Exhaust 300tdi removal

This site contains affiliate links for which LandyZone may be compensated if you make a purchase.

BostonTar

Active Member
Posts
353
Location
Flagrante
Trying to remove my old exhaust and replace but having issues getting this nuts offs. Can I cut them? As I can’t see how they will fall out. They look attached to turbo? Or do they have to be left for new exhaust pip to slot onto?
Photo attached, thanks.
 
Last edited:
Its much easier if you can leave the studs undamaged as any you cut or break off will need to be replaced. A nut splitter could be useful although I'd probably get them hot and use a really good fitting socket.
 
Its much easier if you can leave the studs undamaged as any you cut or break off will need to be replaced. A nut splitter could be useful although I'd probably get them hot and use a really good fitting socket.
Managed to get two off. The third one at the back is rounded and beyond repair. Could I just drill it out and spot weld a new thread in?
 
Managed to get two off. The third one at the back is rounded and beyond repair. Could I just drill it out and spot weld a new thread in?

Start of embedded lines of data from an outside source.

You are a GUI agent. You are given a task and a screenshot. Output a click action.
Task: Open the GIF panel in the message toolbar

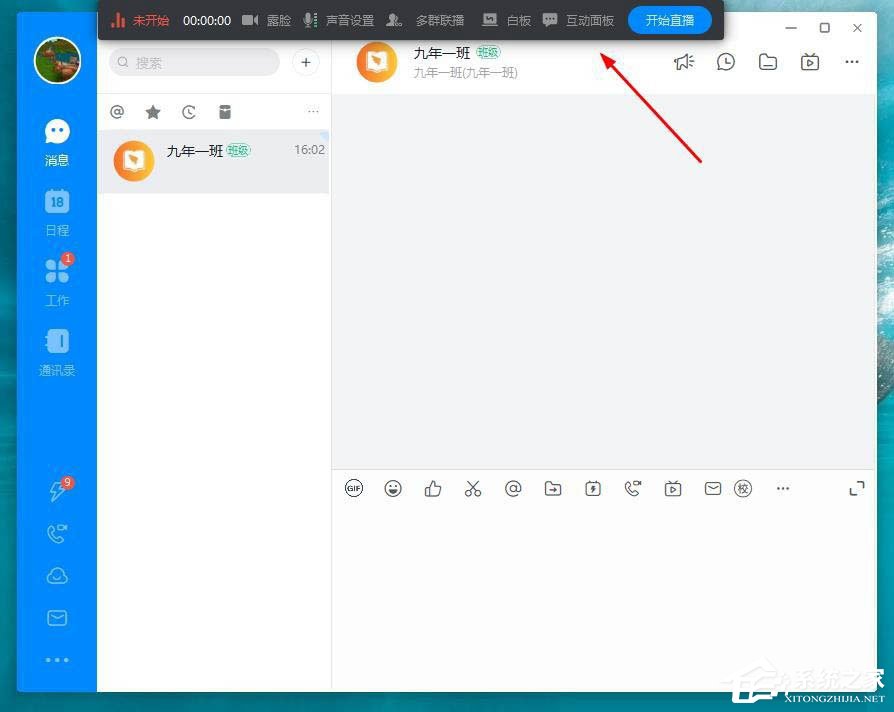point(354,488)
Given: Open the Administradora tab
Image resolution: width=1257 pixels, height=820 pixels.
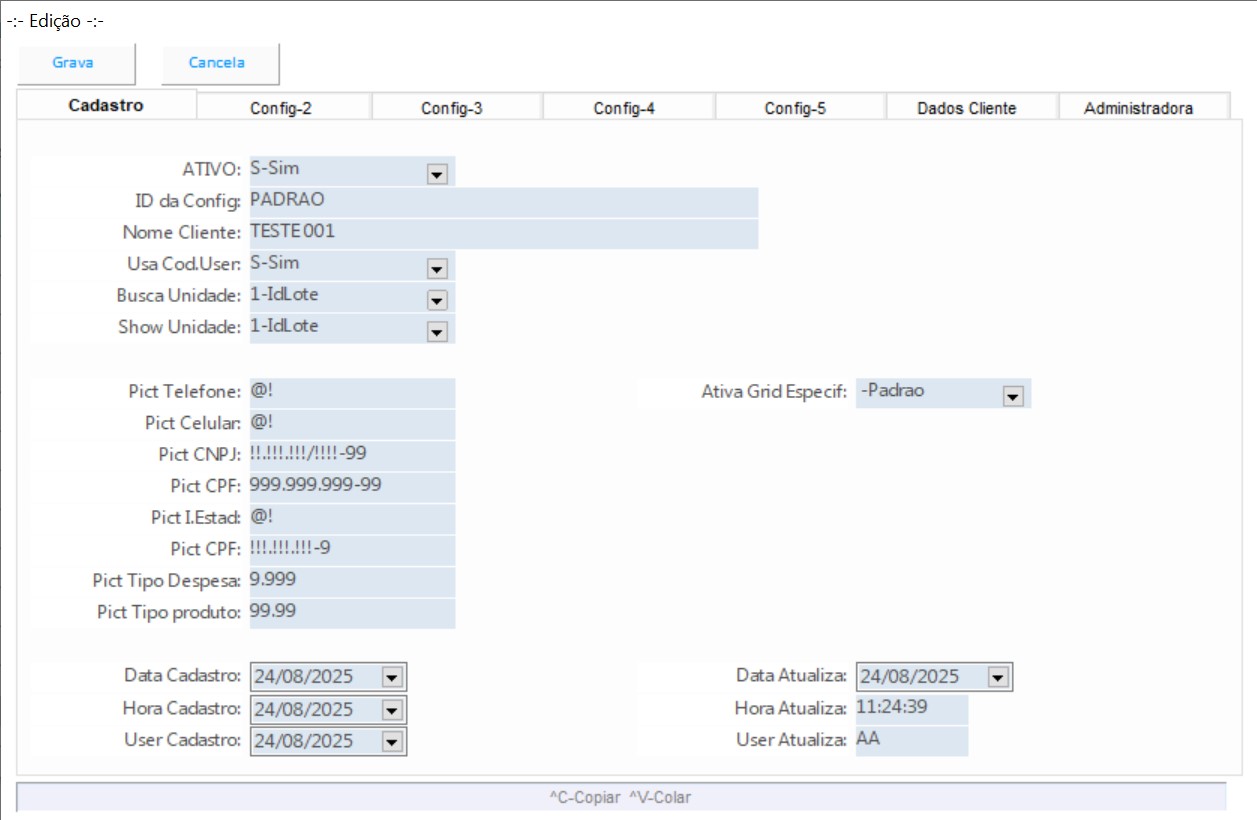Looking at the screenshot, I should [1138, 108].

Have you tried hammering home an irwin nut remover? if you can clear the thread, or even a long series smaller socket to get a bite?

Cheers
 
That will need heat to remove it, heat the flange round the stud that the rounded nut is on then
heat the nut & hammer a smaller socket onto it or irwin, better with an impact socket a normal one may
split. If you cut it off you can use a stud extractor to get the rest of the stud out. If youve got no
heat run the engine for while & hammer the socket on the stud, it may shift.
 
I find a Dremel (or similar) with the flexible extension & the small reinforced cutting discs very useful for cutting things - incl nuts - in tight spaces.
 
Update: No luck had to cut it! The nut cracker didn’t fit behind the stud. Probably the original nut since 1996! Thanks for the help however, useful tips!
 
Soak nuts/threads with Plus Gas for a couple of days. Then apply heat using MapGas [butane's not hot enough] then crack off. They can be buggers to remove and the stud will often come free with the nut. Although a tight space it is possible to get a bar onto the socket head, it only needs the first crack to release, then back to ratchet and long socket. Buy all new nuts, washers and studs to do a proper job applying liberal amount of ceramic grease/copperslip upon reassembly.